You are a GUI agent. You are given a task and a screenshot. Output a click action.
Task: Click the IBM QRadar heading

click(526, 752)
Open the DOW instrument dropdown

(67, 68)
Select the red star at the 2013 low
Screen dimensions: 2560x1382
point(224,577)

● EXERCISE OBJECTIVE:
Output the whole listing exactly.

● SOLUTION:
You are a GUI agent. You are given a task and a screenshot. Output a click action.
Task: Click the IBM QRadar heading

click(526, 752)
Open the DOW instrument dropdown

(67, 68)
Select the red star at the 2013 low
Screen dimensions: 2560x1382
point(224,577)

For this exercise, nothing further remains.